# [WHAT IS NEEDED]
Take the data below and copy exactly the lines starting at the one with "Privacy Policy (74, 1278)" and finishing at the one with "Pay-per-View (271, 1174)", both included.

# [SOURCE MATERIAL]
-- Opening Marker --

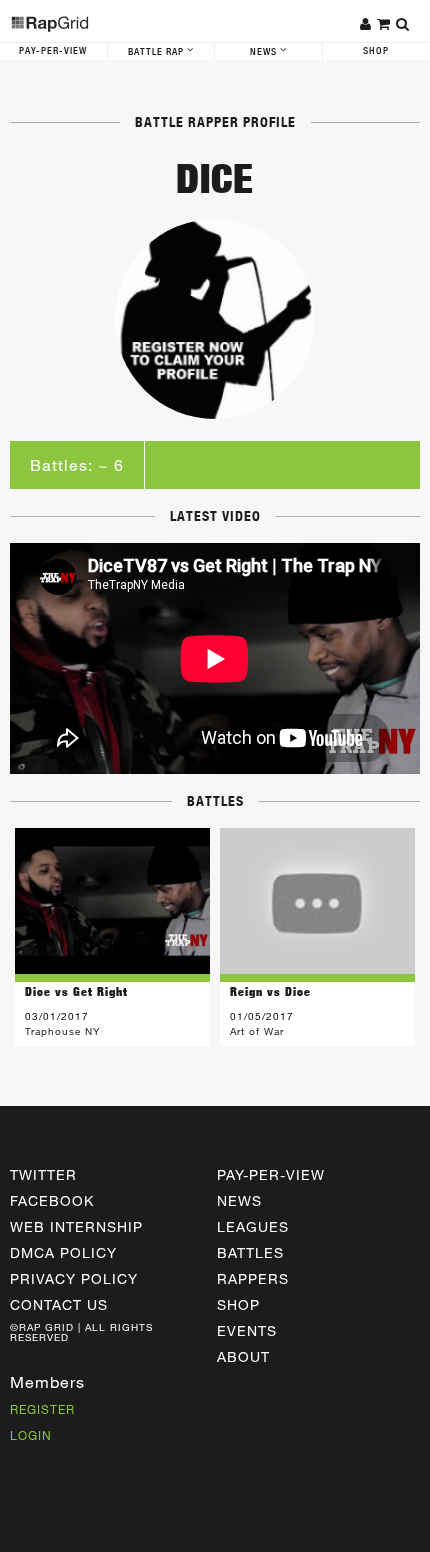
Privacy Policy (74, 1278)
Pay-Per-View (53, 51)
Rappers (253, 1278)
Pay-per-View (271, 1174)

-- Closing Marker --
-- Opening Marker --

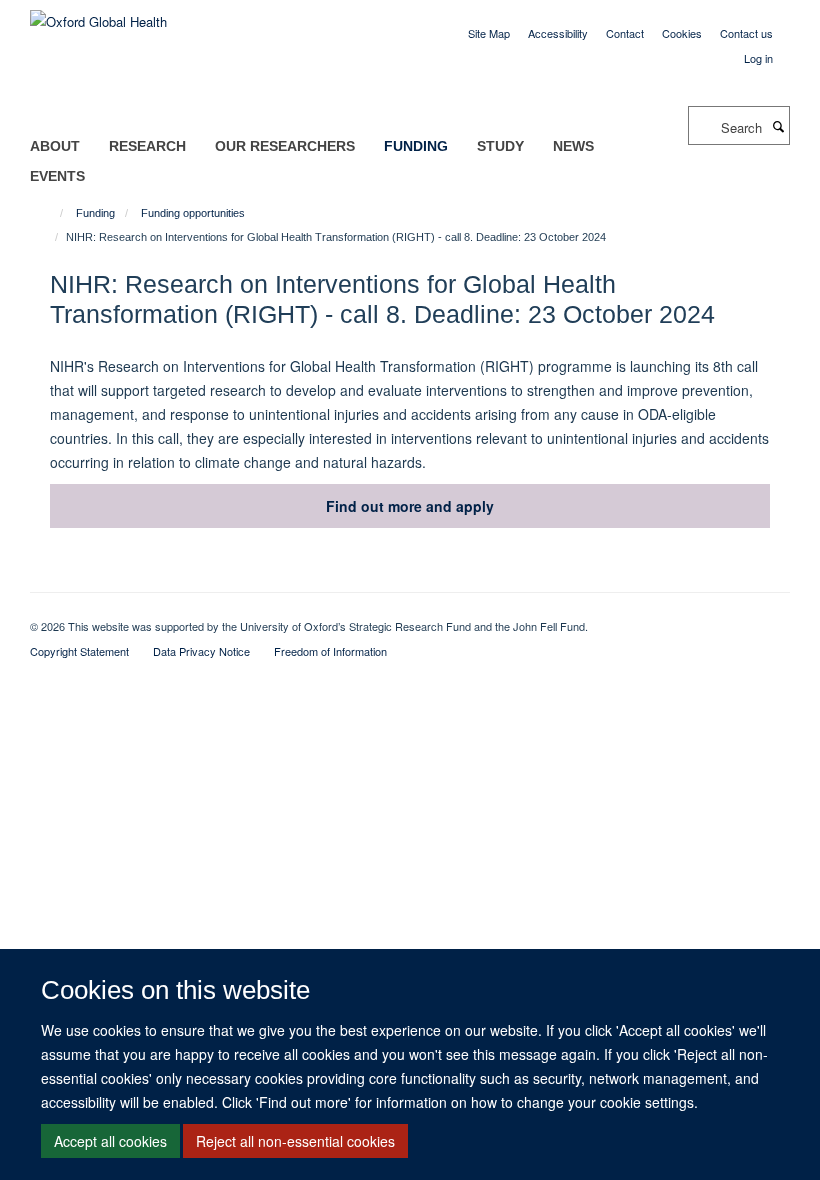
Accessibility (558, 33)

-- Closing Marker --

# [THE ANSWER]
Privacy Policy (74, 1278)
Pay-Per-View (53, 51)
Rappers (253, 1278)
Pay-per-View (271, 1174)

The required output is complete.